Lack of Legislation within the Pet Boarding Industry
I watched with dismay last week, as the Campbell Live programme reported on a dog having been mauled at a Boarding Kennel. Do not think this is a one off incident. It isn’t. And the problems do not stop at boarding kennels.
In the eighteen months I have been operating this cattery, I have heard some absolute horror stories relayed to me by clients regarding their experiences at other catteries.
Unfortunately New Zealand is sadly lacking in the area of rules and regulations pertaining to boarding establishments. You don’t need a licence; there is absolutely no governing body and no inspection done on literally hundreds of boarding kennel and cattery facilities throughout the country.
The one exception, of course, is those facilities that belong to AsureQuality. AsureQuality does undertake an annual audit of pet boarding facilities that have “VOLUNTARILY” joined this program. Even the NZ Boarding Kennel and Cattery Association which was disbanded in 2007 was voluntary membership. We need to do better if we are to be seen as a country that has animal welfare as a priority.
In the UK, catteries and kennels cannot operate without a licence from the Local Authority. Licences are issued subject to certain conditions and several organisations have contributed to the drafting of the guidelines of these conditions, namely the Feline Advisory Bureau, Pet Trade and Industry Association, British Veterinary Association, Chartered Institute of Environmental Health, along with District Councils. Licences are normally valid for one year and annual inspections are carried out to ensure owners continue to comply with all licensing conditions. A qualified Vet is also contracted to inspect. Fees are payable to the local authority and to the Vet. What’s more, unannounced visits may also be made at anytime during the year.

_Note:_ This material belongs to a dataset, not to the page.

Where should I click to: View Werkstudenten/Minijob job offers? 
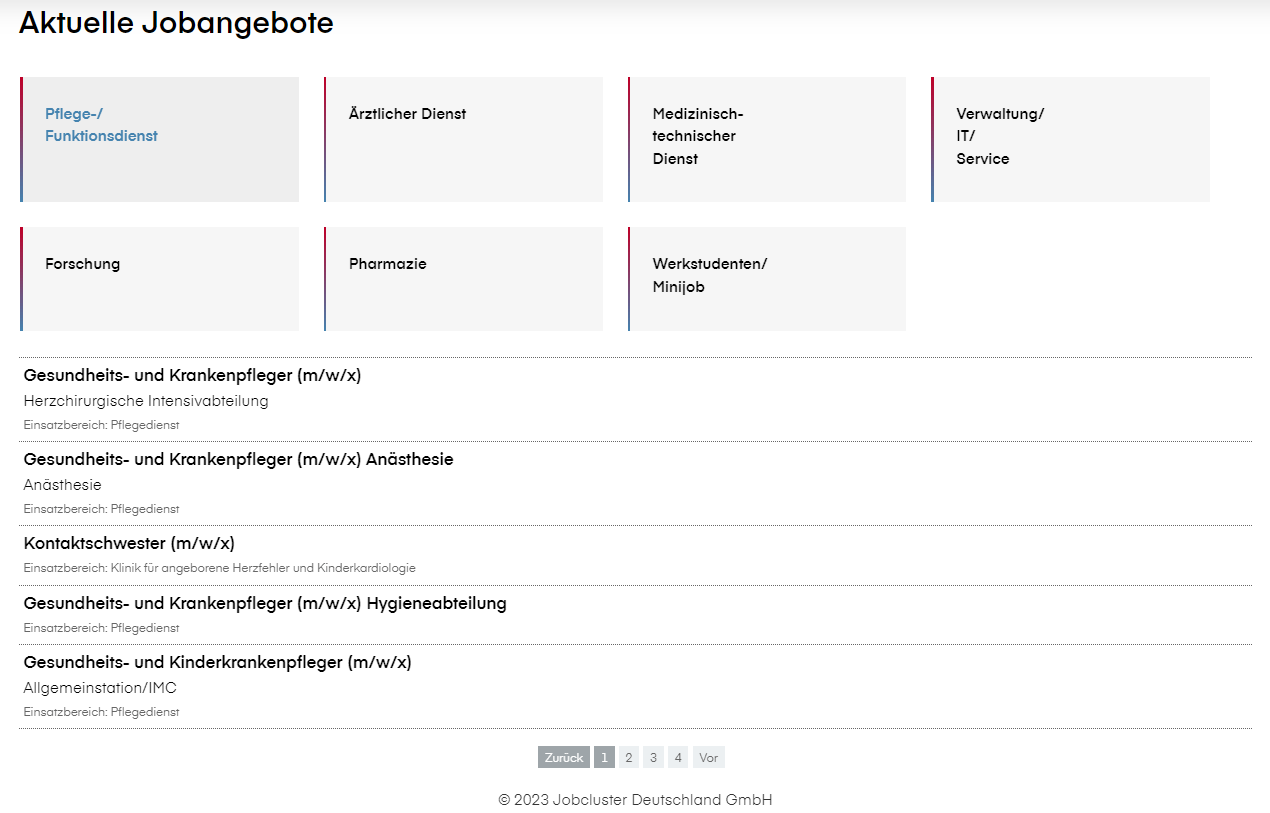click(x=766, y=278)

So why is it that we do not have comparable regulations in New Zealand? It is unacceptable for pet owners to return from holiday to find their dog or cat injured, near death or dead from misadventure, or mindboggling as it sounds, missing!! Surely there should be some repercussions?
The NZ Companion Animal Council is currently drafting a code of welfare for the Temporary Housing of Companion Animals, covering among other things, boarding establishments. These codes are then submitted to the National Animal Welfare Advisory Committee who in turn makes recommendations to the Government on what should become law. The NZCAC draft should be available for public consultation late 2013.
Let us hope that in the not too distant future, rules and regulations governing the pet boarding industry within New Zealand become a great deal tougher, at least for the sake of our beloved cats and dogs.